There’s also no doubt she loves her children and sees every outsider as a threat. While she balances between wanting to protect them and trying to secure her hold on them, the brothers also walk a fine line between constantly seeking her approval and trying to prove their individual worth by going rogue.
Although all four men, and of course Ellen Barkin herself, deliver flawless performances and are joined by an equally talented cast of supporting characters – Nicky, Paul, Detective Yates, Catherine, Alexa and Vin – what seals the deal for me is Finn Cole’s portrayal of J. The subtlety of his performance is the perfect foil to the brothers’ (often) larger-than-life portrayals and Smurf’s ambivalence between the strict boss and tender mother moments, right up to the last minutes of the season finale. Is J really a Cody at heart? Does he still harbor some ill will against his formerly estranged family?

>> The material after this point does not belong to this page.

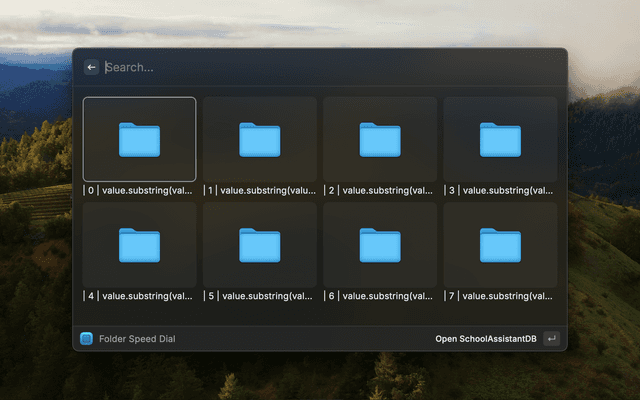The image size is (640, 400).
Task: Click the back arrow beside search
Action: pos(92,67)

In any case, the fact that the cliffhanger finale is emotional rather than action-driven, is a refreshing deviation on the crime-drama genre.
(and at this point my computer shut down and I lost the majority of the post I was working on, so I’ll try and keep this short, because GAH)
The show isn’t without its flaws. While most shows throw in plenty of exposition by way of back-story and flashbacks, we get very little in Animal Kingdom. Too little, in fact, to adequately explain how this bizarre family of criminals came to be, let alone their fearsome matriarch. Apart from the revenge side story (40-odd years in the making) with her mother’s old boyfriend, we know very little about Smurf. Had the show shed some light on the characters’ lives, it might have made them more sympathetic – or even bigger monsters, depending on the direction it chooses to take. Sometimes the mystery angle runs its course pretty soon, and the unanswered questions stop being relevant and end up becoming frustrating; hopefully this won’t be the case with Animal Kingdom.
Because there is so little comic relief among the darker material, the few instances of laughter we do get seem somewhat forced (a prime example being the hilarious struggle of Deran and Craig as they tumble around barrels of recyclable oil while they try to retrieve the stolen money inside a moving truck).
What bothers me most – and this isn’t limited to Animal Kingdom but every show where all hell breaks loose after a singular event – is the central premise: in order for all these events to unfold before our eyes, a catalyst is needed. In this case, it’s J’s moving in with his estranged relatives. This would have been perfectly plausible as a means to justify subsequent tension and conflict, but the entire story is riddled with too many coincidences (and, again, bereft of any substantial background information) to make it even slightly realistic.
Not only does J’s mother’s death coincide with Pope’s release from prison, but also a few too many pieces seem to fall into place at around the same time, to conveniently move the plot along, from Nicky’s dad involuntarily inspiring Baz’s big heist plan to the cops approaching both Catherine and Alexa, to Pope’s old cell mate getting released pretty much around the same time Pope gets out. It seems as though we get from zero to 100 in no time and it just doesn’t feel earned.
At the end of the day, however, the pros definitely outweigh the cons for me. It’s intriguing, well-written, with very little filler and excellent performances, and it keeps me wanting more, which is really all I could ask for.